Les articles 48 et 49 du présent projet de loi, dont l’un supprime le dispositif d’encadrement des loyers de la loi ALUR de 2014 et l’autre réintroduit un dispositif similaire, mais temporaire et optionnel, ne constituent en fait qu’une acrobatie politique visant à inhumer progressivement l’encadrement des loyers. Le projet de loi fait prévaloir un très abscons « droit de propriété » que nous impose la doctrine du libéralisme sur le droit au logement de tous et de chacun consacré par le préambule de la Constitution de 1946.
Pour notre part, nous avions soutenu ce principe d’encadrement des loyers avec des réticences. En effet, s’il permet de réguler de manière efficace l’évolution des loyers, il ne permet cependant pas d’en réguler le niveau, ce qui était le propre du dispositif ALUR que cet article vise à supprimer. Pourtant, la cherté du logement en France conduit à des réalités socio-économiques inacceptables : 54 % des ménages consacrent plus de 30 % de leurs revenus au logement ; parmi eux, 15 % y consacrent même plus de 60 % ! La situation est en constante aggravation, avec une hausse des loyers de plus de 50 % en dix ans sur le territoire français, voire de 70 % à Lille !

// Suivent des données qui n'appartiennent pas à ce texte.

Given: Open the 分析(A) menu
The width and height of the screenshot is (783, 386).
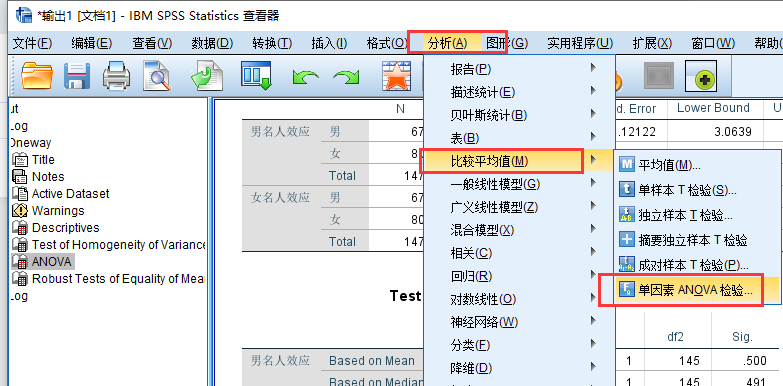Looking at the screenshot, I should 447,43.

Ce dont nous avons besoin, c’est d’une régulation offensive et pérenne du niveau des loyers, qui serait basée non pas sur le loyer médian comme le prévoyait la loi ALUR – puisque celui-ci incorpore des réalités très différentes du marché locatif –, mais sur un loyer qui reflète les réalités sociales et le niveau de vie des locataires.
Pour ce faire, nous devons créer un cadre juridique qui permette aux loyers actuels d’être baissés efficacement et donner une place plus importante aux associations de locataires dans le cadre des recours juridiques. Je le rappelle, à Paris, seulement une centaine de recours ont été déposés pour loyers abusifs durant toute la période de l’encadrement des loyers alors qu’environ un tiers des appartements proposés à la location ne respectait pas le dispositif. En cause, le rapport de force défavorable aux locataires, qui craignent que leur bail soit non renouvelé, leur caution conservée ou les travaux retardés.
Le pire c’est que, depuis l’abandon de ce dispositif, les prix ont largement augmenté comme en témoigne une étude de plusieurs associations.
Encadrer les loyers, c’est protéger les classes moyennes qui ne peuvent pas accéder au parc locatif social, c’est augmenter leur pouvoir d’achat et c’est donc, a fortiori, relancer la consommation et l’emploi.
La suppression de ce dispositif et son non-remplacement par un dispositif plus offensif constituent donc une aberration sociale.